Sunday, 31 July 2011

Guido Fawkes

Is there any way I can get a RSS feed to his site, but with all the shit about the death penalty filtered out? While we're at it, can we get rid of the red sentences at the end of each paragraph (as if the posts aren't pithy enough, we need that for our tiny attention spans), the Saturday Seven Ups, and the tiresome constant talk about visitor numbers and past successes?

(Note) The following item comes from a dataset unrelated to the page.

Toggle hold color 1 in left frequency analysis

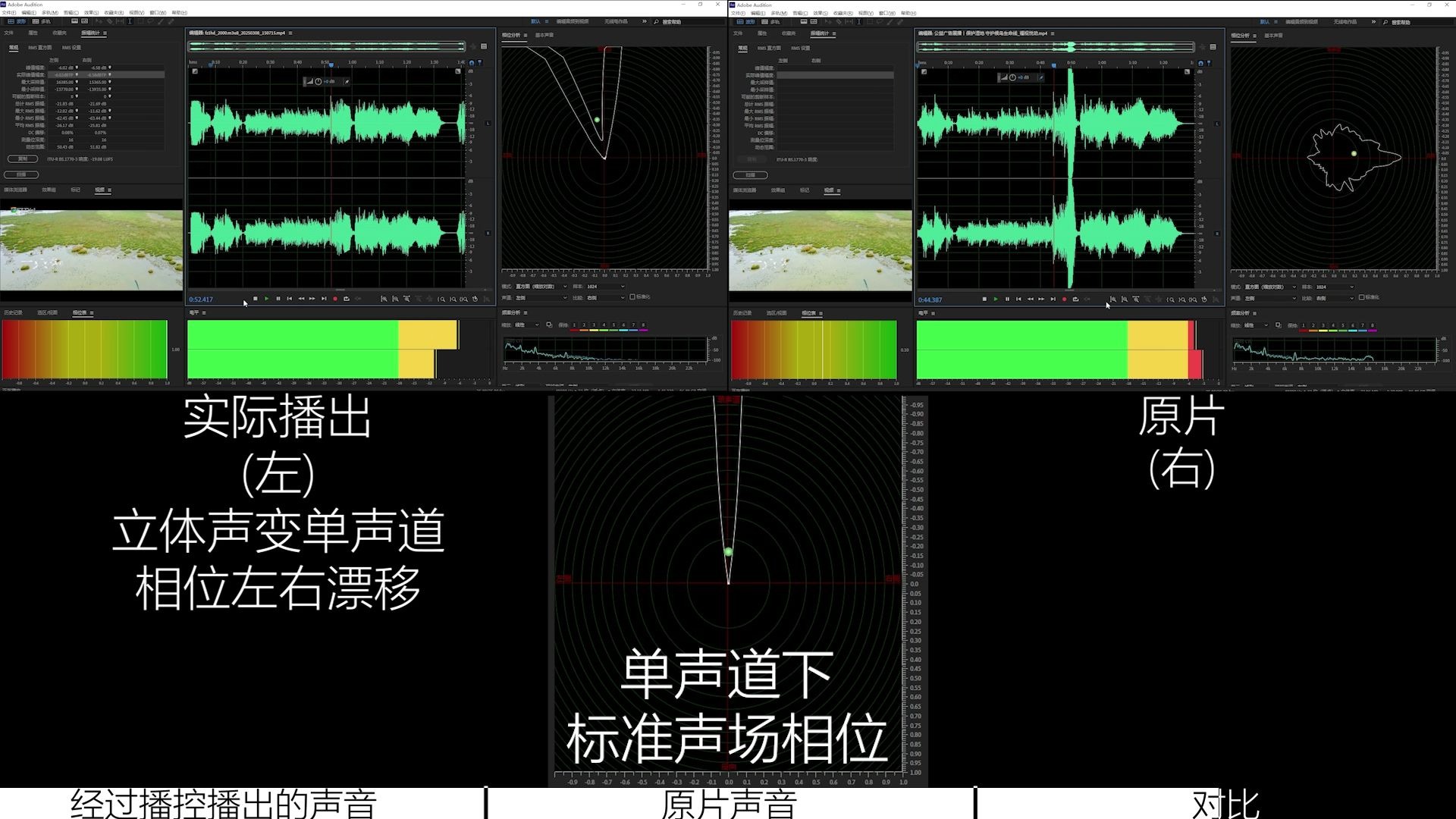tap(574, 325)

I don't even know where to start about his call for the death penalty for kid and cop killers. Some thoughts:
  • The state shouldn't have the power of life and death over people. We don't want politicians posturing over this, and we don't want stays of execution to be political or matters of public opinion, which was a reason why it was abolished in the 1960s.
  • Judges and juries are fallible, and statistics are very good at misleading people. It's foolish to pretend innocent people will never get executed.
  • The death penalty is final and irreversible.
  • Revenge isn't the same thing as justice.
  • It probably doesn't act as a deterrent. Look at murder rates for US states that have it and those that don't. Pierrepoint observed that if it was a deterrent, he wouldn't have hanged a friend he saw at the pub every week who knew what his job was.
  • It's moral vanity for some just like buying Fairtrade is for others.
  • Murder is murder. It's stupid to pretend murder of a non-cop or non-child is less serious. Particularly with the police, it gets further and further from the idea of police being ordinary members of the public doing professionally what ordinary citizens should do anyway.
  • Just because the public support something doesn't mean politicians should go ahead with something. It's also up to politicians and opinion-formers to take a lead on things and educate people about issues. Maybe if a majority of people support the death penalty, it's only an indication that it's been off the political agenda for a very long time with only the tabloids and people like Guido banging on about it. Opinion formers who have the status quo on their side don't go around arguing in favour of the status quo. Polls show people think it's worse for guilty people to be found innocent than for innocent people to be found guilty. This shows people need education on matters of justice.
  • Without the death penalty, we are more able to pile weight on countries with the death penalty for minor things like smuggling drugs. If we have the death penalty, we are only able to criticise their choice of offences they execute for.
One thing this does is demonstrate that if Guido is a libertarian, he's a libertarian like the Tea Party are libertarians. They want a small state in financial terms, but it should still promote the moral code that suits them.